NATIONAL PARK NOT MINING

North Stradbroke Island is the only sand island off the South-east coast of Queensland not protected against the environmental devastation of sand mining.
Fraser Island is World Heritage. Moreton Island is National Park.
There are three mines on North Stradbroke Island, all owned by Unimin Australia Limited, a Belgian owned multi-national company:-
1. Enterprise, also known as ’Devastation South’ which will run out of minerals by 2027 if allowed to continue. 2. Yarraman (Devastation North) which runs out of minerals in 2013. Together, they employ around 200 people mining for zircon, rutile and ilmenite. 3. The third mine, Vance, a silica sand mine (Devastation West) employs only 15 people. Less than half of the mines’ employees live on the Island.
All three mines are continually on the move. Areas in the path of the mines are completely cleared of vegetation, much of which is burned. Then the sand dunes, many of which formed over hundreds of thousands of years and which consist of complex layers are destroyed in the process of extracting the minerals.
On 20 June, 2010 the Premier, Anna Bligh, announced that her Government would legislate to end mining and that 80% of the Island would be declared National Park by 2027.
Unfortunately, the Premier’s announcement to ‘end’ mining is a sham. If her Government simply applied existing mining laws, mining could be brought to an end by 2013 (at the latest) when Yarraman runs out of minerals.
Instead, her Government is likely to extend expired Bjelke-Petersen era mining leases to allow mining to continue on Enterprise mine, the largest and most destructive mine that has ever existed on the Island. As a result of Bligh Government indecision, Enterprise already has been allowed to operate on a lease which expired on 31 October, 2007 !
All three Island mines are situated on land which the Premier announced will become National Park by 2027.

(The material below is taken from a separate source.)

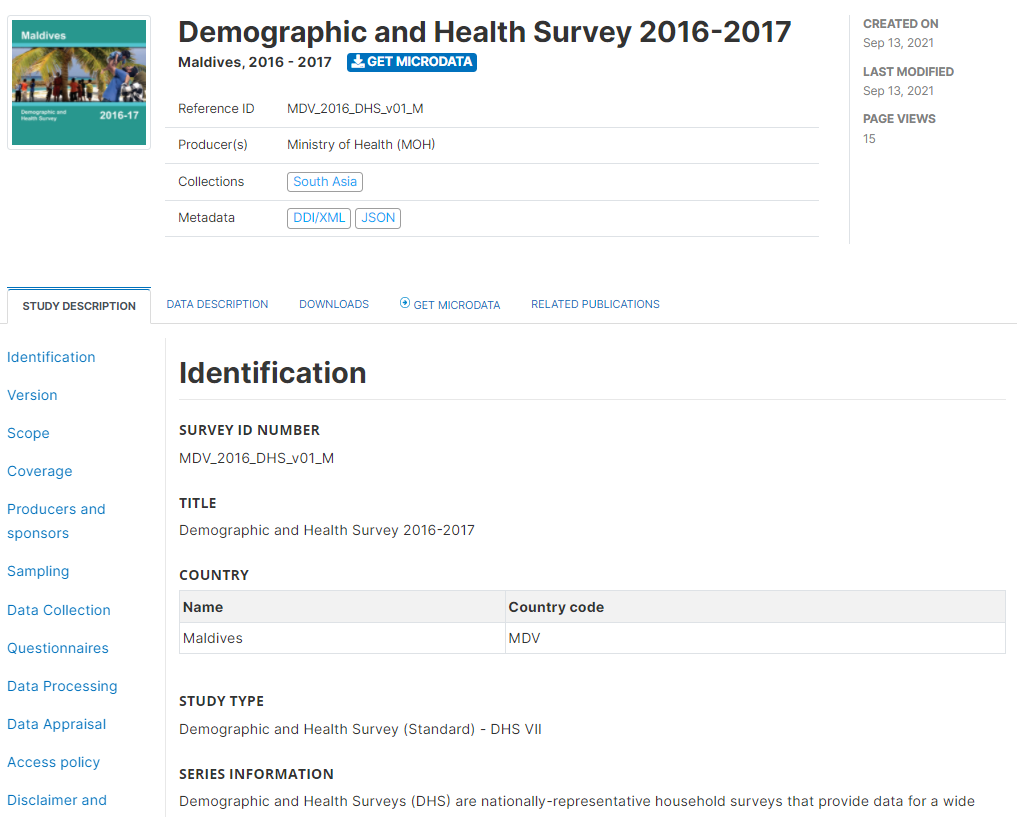Jump to the Sampling section
The height and width of the screenshot is (817, 1017).
tap(38, 571)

The Premier’s announcement means that her Government intends to assist Unimin, a foreign owned company that has shown contempt for our laws, to destroy or damage more of Straddie’s forests, wildlife, ancient dune systems, creeks and other waterbodies – before declaring it National Park !

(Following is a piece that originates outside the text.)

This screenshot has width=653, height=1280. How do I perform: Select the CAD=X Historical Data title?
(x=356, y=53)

In May, 2009 the miner told the Australian Securities Exchange that half of the mining jobs will go anyway after Yarraman comes to a close, leaving only around 100 jobs. Once mining ends, there will still be at least five years work rehabilitating the three mines – filling in the vast 100 metre deep mine hole at Enterprise, decommissioning the sites and revegetating all three mines. The Government is holding in excess of $40 million to help ensure that Unimin carries out its rehabilitation obligations.
If employees did not want to be engaged in rehabilitating land damaged by mining activities, Unimin has nine other mine sites in Queensland and forty around Australia.
The primary focus needs to be on the future of the Island. Enough damage has been done by mining. Science tells us that in order for the damaged areas to recover to a reasonable standard, it is essential that all remaining original landscape remains intact, to nurture the recovery of the damaged areas. It is therefore time that mining was brought to a speedy end. The idea that you would allow mining in areas that will become National Park is grossly irresponsible and verging on governmental insanity.